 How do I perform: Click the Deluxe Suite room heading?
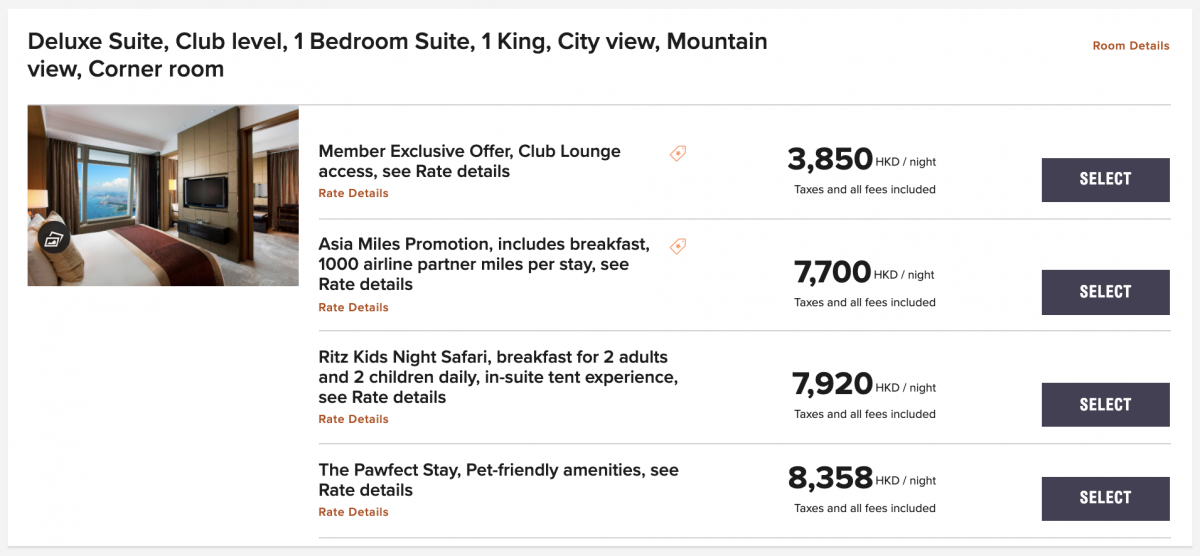point(397,55)
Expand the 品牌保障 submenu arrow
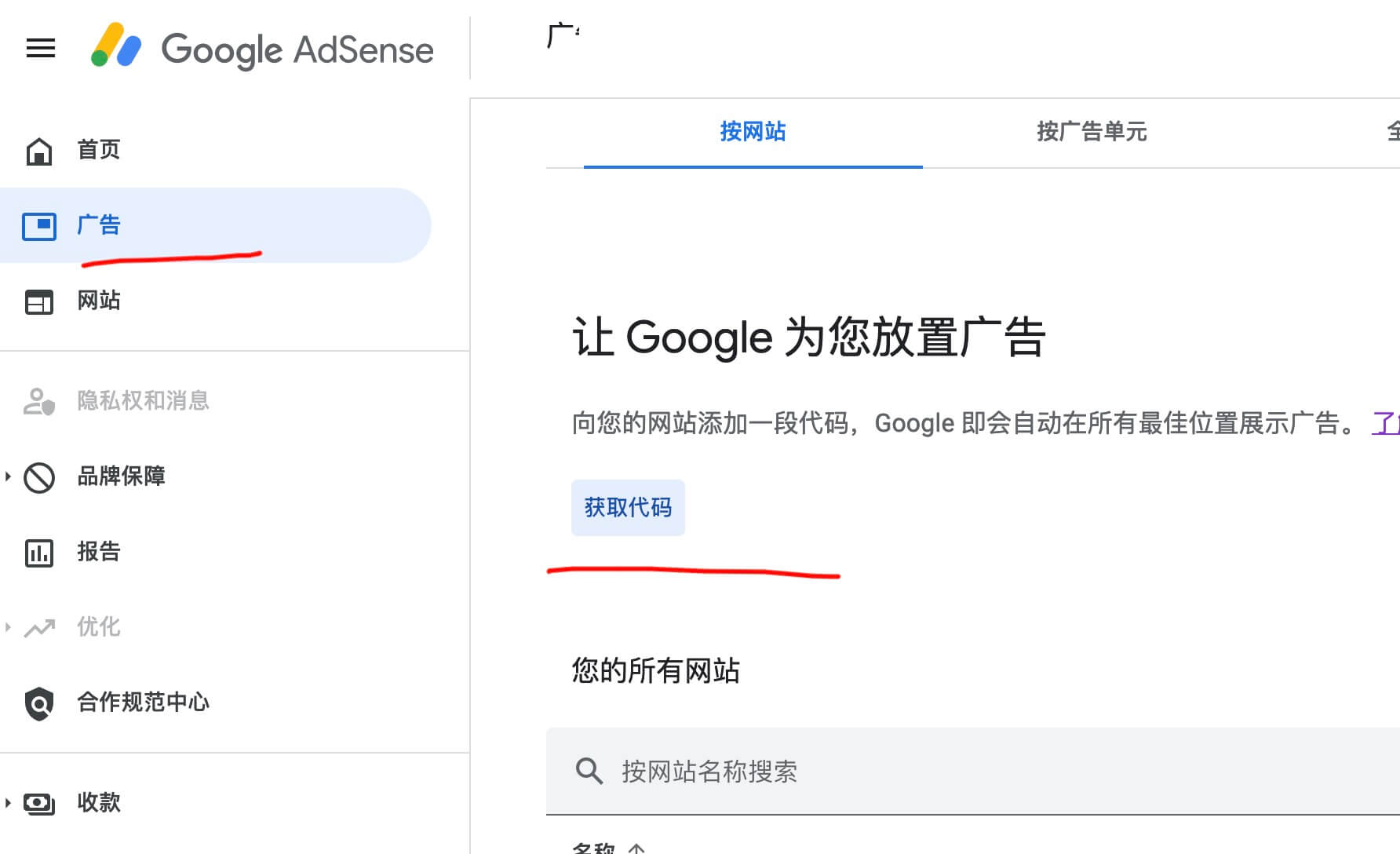The height and width of the screenshot is (854, 1400). [8, 476]
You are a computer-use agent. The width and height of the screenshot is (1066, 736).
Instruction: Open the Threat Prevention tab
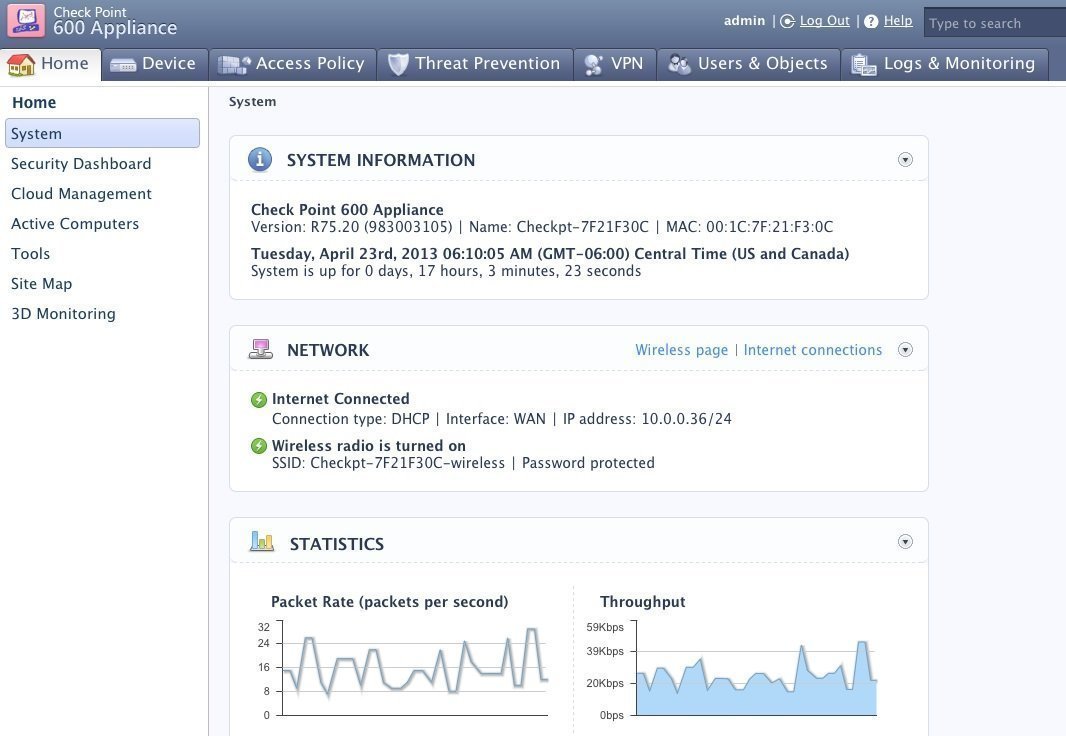coord(474,64)
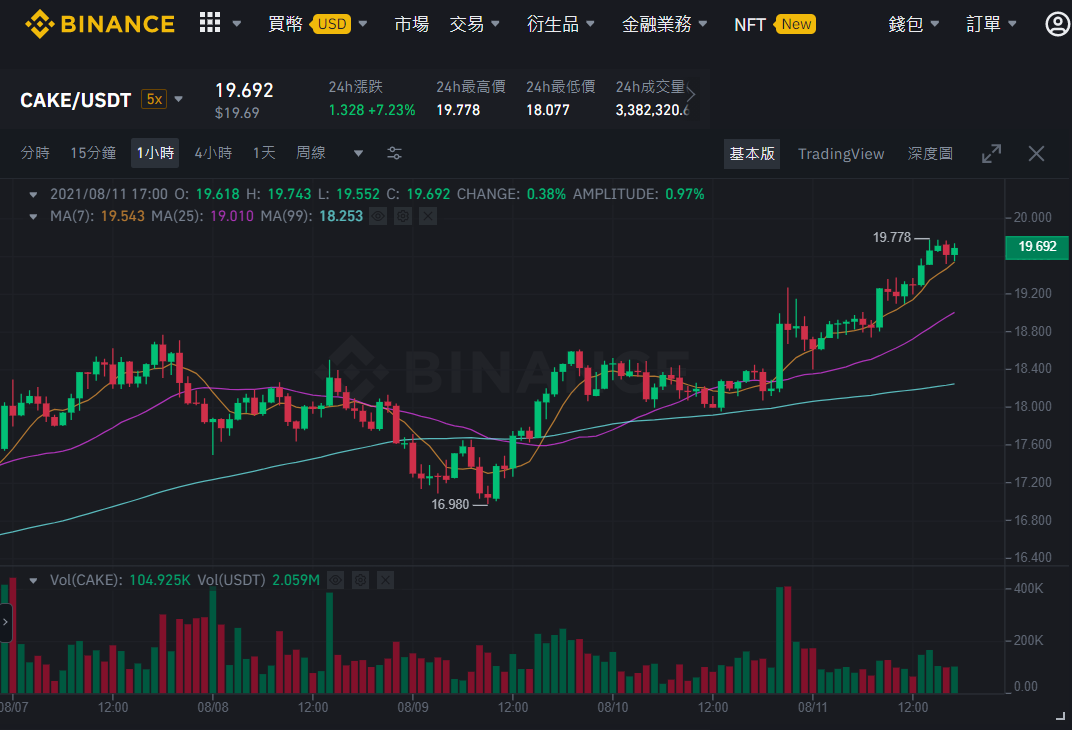This screenshot has width=1072, height=730.
Task: Toggle volume indicator visibility eye icon
Action: [x=336, y=580]
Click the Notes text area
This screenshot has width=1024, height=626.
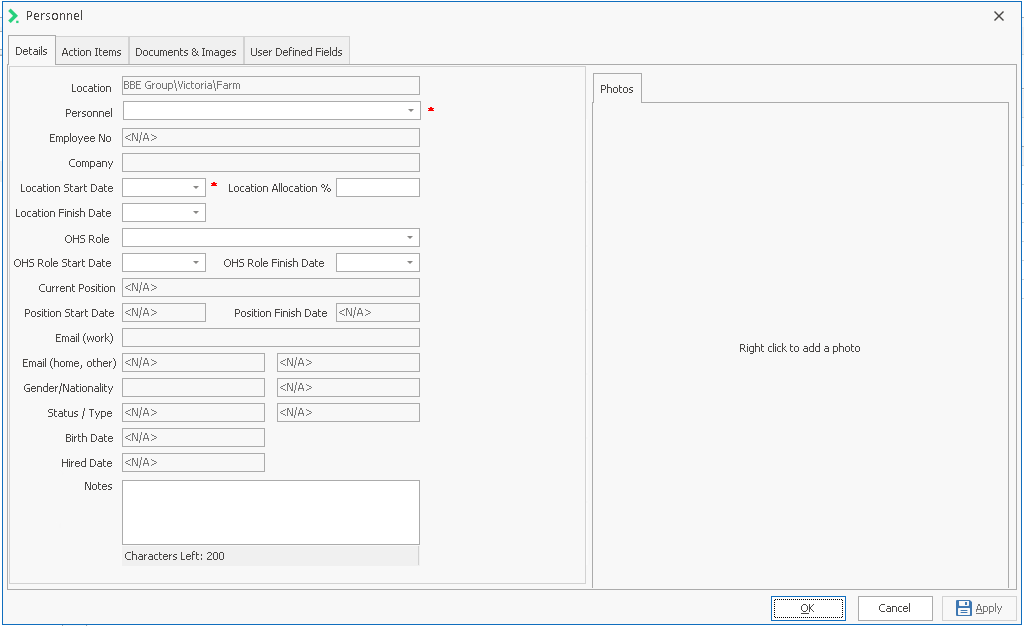click(x=270, y=513)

# EXERCISE BRIEF
Would you transcribe all of the data exactly, omitting any pictures?

# OUTPUT FOR THIS EXERCISE
 How do I perform: Click the Deluxe Suite room heading?
point(397,55)
Expand the 品牌保障 submenu arrow
The height and width of the screenshot is (854, 1400). [8, 476]
You are a computer-use agent. The width and height of the screenshot is (1066, 736).
Instruction: Open the Threat Prevention tab
coord(474,64)
This screenshot has width=1072, height=730.
Task: Toggle volume indicator visibility eye icon
Action: [x=336, y=580]
Click the Notes text area
This screenshot has width=1024, height=626.
click(x=270, y=513)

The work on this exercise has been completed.